His hold relaxed, but he did not set her free. “Was that duel fought on your account?” he asked.
“Yes,” she whispered.
“In what way?”
She was silent.
“Answer me,” he said.
She clenched her hands in sudden, strenuous rebellion. “I don’t know. I never heard.”
“Was it because you had compromised yourself with Bertrand de Montville?”
Very deliberately he asked the question, so deliberately that she could not evade it.
“It is not fair to—to put it like that,” she said.
“I am waiting to hear your own version,” he told her grimly.
“You have only heard Aunt Philippa’s, so far?” she hazarded.
“I have heard nothing whatever about what happened at Valpre from your aunt,” he answered. “But that is beside the point. Are you quite incapable of telling me the truth?”
She winced sharply. “Trevor! Why are you so cruel? I have done nothing wrong.”
“Then look at me!” he said.
But she would not, for his eyes terrified her. Nor could she bring herself to speak of Valpre under their piercing scrutiny. Only close-locked in his arms could she have poured out the poor little secret that she had sacrificed so much to keep. Not the nature of the adventure itself, but the fact that she had given her love to the man who had shared it with her, held her silent.
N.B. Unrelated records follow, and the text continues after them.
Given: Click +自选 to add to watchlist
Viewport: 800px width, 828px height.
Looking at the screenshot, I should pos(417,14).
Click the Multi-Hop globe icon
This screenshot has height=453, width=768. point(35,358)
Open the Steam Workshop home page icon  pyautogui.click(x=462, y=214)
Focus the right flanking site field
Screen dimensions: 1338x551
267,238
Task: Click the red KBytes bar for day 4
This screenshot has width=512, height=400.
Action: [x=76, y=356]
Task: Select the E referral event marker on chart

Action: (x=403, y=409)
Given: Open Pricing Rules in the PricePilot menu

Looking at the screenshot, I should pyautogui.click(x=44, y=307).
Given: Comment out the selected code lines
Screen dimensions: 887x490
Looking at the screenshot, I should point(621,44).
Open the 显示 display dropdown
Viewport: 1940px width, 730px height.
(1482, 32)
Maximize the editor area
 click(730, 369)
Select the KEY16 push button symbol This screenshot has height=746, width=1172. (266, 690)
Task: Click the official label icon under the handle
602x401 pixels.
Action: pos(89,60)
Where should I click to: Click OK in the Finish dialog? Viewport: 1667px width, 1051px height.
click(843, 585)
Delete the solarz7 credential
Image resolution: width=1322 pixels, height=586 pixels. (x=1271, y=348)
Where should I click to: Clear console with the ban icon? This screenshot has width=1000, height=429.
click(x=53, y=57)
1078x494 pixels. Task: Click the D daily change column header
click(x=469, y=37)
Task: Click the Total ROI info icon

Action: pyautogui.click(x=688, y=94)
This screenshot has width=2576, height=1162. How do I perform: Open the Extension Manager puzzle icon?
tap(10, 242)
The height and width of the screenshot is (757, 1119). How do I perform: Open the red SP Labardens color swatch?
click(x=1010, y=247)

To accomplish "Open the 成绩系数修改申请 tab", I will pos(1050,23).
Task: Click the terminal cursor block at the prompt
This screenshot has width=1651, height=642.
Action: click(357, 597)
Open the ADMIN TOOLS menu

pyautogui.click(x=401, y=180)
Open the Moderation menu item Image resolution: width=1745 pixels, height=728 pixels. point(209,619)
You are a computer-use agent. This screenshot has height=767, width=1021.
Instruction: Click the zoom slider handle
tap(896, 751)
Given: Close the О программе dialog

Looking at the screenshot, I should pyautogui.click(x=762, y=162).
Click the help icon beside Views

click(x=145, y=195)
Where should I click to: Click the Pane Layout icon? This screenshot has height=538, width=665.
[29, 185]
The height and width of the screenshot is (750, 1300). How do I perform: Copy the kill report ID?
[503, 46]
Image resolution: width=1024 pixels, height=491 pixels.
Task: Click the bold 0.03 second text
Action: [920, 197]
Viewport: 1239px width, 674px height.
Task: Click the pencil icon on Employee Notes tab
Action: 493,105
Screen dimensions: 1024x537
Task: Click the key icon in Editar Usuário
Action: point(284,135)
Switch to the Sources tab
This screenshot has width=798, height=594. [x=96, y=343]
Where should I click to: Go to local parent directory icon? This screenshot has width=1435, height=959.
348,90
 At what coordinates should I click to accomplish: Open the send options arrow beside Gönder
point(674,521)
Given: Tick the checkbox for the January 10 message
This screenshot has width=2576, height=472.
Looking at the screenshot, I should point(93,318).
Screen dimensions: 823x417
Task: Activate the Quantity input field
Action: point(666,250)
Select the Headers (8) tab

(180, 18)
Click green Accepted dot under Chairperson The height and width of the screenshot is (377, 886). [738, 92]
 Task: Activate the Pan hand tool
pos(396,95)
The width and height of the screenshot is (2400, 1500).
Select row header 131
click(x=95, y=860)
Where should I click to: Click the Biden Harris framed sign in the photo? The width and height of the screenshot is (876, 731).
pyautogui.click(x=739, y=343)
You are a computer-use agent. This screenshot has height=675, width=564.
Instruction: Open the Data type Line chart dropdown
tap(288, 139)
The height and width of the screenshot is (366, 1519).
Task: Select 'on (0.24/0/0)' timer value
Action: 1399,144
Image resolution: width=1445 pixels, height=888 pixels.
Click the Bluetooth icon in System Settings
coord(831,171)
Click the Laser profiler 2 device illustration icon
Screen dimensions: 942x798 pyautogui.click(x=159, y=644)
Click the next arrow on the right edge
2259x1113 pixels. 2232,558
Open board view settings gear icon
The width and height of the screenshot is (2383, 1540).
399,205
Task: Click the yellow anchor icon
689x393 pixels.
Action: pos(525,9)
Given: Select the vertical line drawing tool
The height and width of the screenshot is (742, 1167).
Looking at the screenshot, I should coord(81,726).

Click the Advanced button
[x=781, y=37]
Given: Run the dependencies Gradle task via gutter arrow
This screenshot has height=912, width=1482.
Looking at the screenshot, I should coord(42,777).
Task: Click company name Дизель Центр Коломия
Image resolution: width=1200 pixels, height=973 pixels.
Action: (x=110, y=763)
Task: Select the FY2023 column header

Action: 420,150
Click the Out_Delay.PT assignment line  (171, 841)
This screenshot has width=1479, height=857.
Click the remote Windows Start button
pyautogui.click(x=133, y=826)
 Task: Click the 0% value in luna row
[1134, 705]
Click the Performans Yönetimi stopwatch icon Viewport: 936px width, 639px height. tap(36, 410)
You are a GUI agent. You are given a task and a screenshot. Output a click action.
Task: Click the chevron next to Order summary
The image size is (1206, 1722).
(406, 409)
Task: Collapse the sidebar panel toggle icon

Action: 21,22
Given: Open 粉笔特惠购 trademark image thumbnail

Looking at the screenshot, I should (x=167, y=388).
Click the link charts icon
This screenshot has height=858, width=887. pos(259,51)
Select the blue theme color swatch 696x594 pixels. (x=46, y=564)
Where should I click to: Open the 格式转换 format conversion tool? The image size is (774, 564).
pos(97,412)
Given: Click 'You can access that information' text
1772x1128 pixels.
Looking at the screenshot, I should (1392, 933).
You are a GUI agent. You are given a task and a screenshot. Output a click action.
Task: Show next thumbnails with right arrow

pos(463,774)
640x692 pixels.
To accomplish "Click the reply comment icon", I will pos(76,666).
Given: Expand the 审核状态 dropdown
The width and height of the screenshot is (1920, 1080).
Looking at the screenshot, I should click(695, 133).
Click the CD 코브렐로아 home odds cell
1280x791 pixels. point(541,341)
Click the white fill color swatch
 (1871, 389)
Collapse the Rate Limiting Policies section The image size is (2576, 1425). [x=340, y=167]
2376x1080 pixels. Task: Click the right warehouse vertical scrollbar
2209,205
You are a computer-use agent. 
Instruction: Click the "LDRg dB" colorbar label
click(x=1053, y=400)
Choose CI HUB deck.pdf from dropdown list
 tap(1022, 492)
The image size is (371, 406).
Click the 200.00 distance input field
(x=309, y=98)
She could not spread her love before those pitiless eyes, and to disclose the one without the other had become impossible to her.
And so she remained silent, counting the seconds as she felt his forbearance ebb away.
When at last he moved and released her, she cowered almost as if she expected a blow. Yet when he spoke, though there was in his tone a subtle difference, his words came with absolute composure. She could almost have imagined that he was smiling.
“Since you refuse to be open with me,” he said, “you compel me to draw my own conclusions. Now, with regard to this letter which you received a week ago from Captain Rodolphe—you have another letter from him somewhere in your possession?”
He took the missive from his pocket and opened it as if he would read it again. But the sight was too much for Chris. It tortured her beyond endurance, galvanizing her into sudden, unconsidered action. She snatched it from him and tore it passionately into fragments.
“You shall not!” she cried. “You shall not!”
With the words she sprang to her feet, and stood before him, goaded to frenzy, challenging his calm.
“Where did you find it?” she demanded.
“It was found on the terrace,” he said.
She flung out a trembling hand. “Ah! Then I dropped it that night that my dress caught fire. I thought it was burnt. And you found it—you dared to read it!”
He did not attempt to explain his action. Perhaps he realized he was more likely to obtain the truth from her thus than by endless cross-questioning. “Yes, I have read it,” he said.